In an interview with Sanjay Jog, Dr Bhaskar Chatterjee, director general and CEO of Indian Institute of Corporate Affairs, Ministry of Corporate Affairs, explains how corporates and NGOs are serious on this issue.
Has the ministry been able to remove doubts raised by companies to implement CSR activities under section 135 of the new Companies Act, 2013 and rules therein?
Yes of course. The Act and the rules provide platform for companies to showcase their CSR activities, do it in an organised way and then be able to strategically think through the implementation.
Now it has become something that people, who do off and on, can now be regularly monitored that comes on from the finest minds of the company sitting on the board room and now apply their minds. So it gives a great deal of new focus.New energy, new innovation all of this come through by CSR thinking.
When the results will be visible?
The results of CSR will actually come before the public domain from around September of this year when most of the audited results of the companies would come and we would get a grip as to what has happened in 2014-15. That was the first year of the Act. Corporates had a lot of questions.
Whenever something new comes a new shoe does pinch. It took a while for companies to acclimatise themselves to new regulations but I think 2015-16 will be what I called the traction year. This year the rubber will bite on the road.
How companies are prepared to implement CSR activities as the ministry data shows that nearly 16,000 companies are expected to spend over Rs 15,000 crore in the coming years?
People will have a new vision new direction. I think the corporate India has now made up its mind that the best thing to do is to do it well. Now the Act, rules are in place and it is time to stop asking anymore questions but to get on with the game.
And they will do it not because they will have to but because they want to and the attitude of the government and the Ministry of Corporate Affairs is to create an enabling environment to allow corporates to bring their special energy, efficiencies into the system.
How companies can rope in NGOs in the effective implementation of CSR activities?
I would say that it is very important for NGOs as they are the implementing agencies. They have to step up to the plate. They have to show that the opportunity has come up to them after so many years, let us do, let us deliver, let us show and prove to the country that we can really have impact on the ground.

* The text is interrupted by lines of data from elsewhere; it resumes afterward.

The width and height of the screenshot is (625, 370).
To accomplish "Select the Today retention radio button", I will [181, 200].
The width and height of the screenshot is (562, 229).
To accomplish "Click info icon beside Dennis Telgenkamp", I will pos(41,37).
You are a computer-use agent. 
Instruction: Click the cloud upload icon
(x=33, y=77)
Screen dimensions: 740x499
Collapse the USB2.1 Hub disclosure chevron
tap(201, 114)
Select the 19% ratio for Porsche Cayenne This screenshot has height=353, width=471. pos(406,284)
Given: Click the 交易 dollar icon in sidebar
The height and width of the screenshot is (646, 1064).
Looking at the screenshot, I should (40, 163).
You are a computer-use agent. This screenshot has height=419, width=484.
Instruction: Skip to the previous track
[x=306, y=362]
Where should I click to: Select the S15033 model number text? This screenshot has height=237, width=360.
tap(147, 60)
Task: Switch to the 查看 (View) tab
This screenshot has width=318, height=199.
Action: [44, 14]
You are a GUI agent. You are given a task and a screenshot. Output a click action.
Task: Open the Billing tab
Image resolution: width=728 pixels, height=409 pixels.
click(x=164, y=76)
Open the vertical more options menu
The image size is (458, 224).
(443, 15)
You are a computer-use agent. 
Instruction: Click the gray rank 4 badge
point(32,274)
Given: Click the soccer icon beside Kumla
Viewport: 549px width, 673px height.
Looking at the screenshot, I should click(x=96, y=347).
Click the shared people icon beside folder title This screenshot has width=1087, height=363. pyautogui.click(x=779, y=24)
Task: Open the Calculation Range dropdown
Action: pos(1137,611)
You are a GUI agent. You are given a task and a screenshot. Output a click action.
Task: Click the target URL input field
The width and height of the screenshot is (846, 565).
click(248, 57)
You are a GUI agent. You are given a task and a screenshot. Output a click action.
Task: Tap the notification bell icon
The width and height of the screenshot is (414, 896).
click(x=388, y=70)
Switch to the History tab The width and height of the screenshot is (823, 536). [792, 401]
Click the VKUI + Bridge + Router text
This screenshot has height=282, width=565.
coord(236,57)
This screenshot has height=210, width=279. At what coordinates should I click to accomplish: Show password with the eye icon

Is government contemplating imposition of penalty clause for noncompliance?
The government and the Ministry of Corporate Affairs are quite serious to create an enabling environment. Our idea is not to get into the Inspector Raj. Our idea is to give corporates and NGOs a real chance to do good on the ground.
Is government contemplating giving a re-look at rules with regard to spending up to 5% of their total CSR funds in building CSR capacities of their own personnel or those of implementing agencies?
At this point there is no policy decision on that. It is one of our concerns and if there is a problem we will look into it. At this point of time there is nothing on the plate.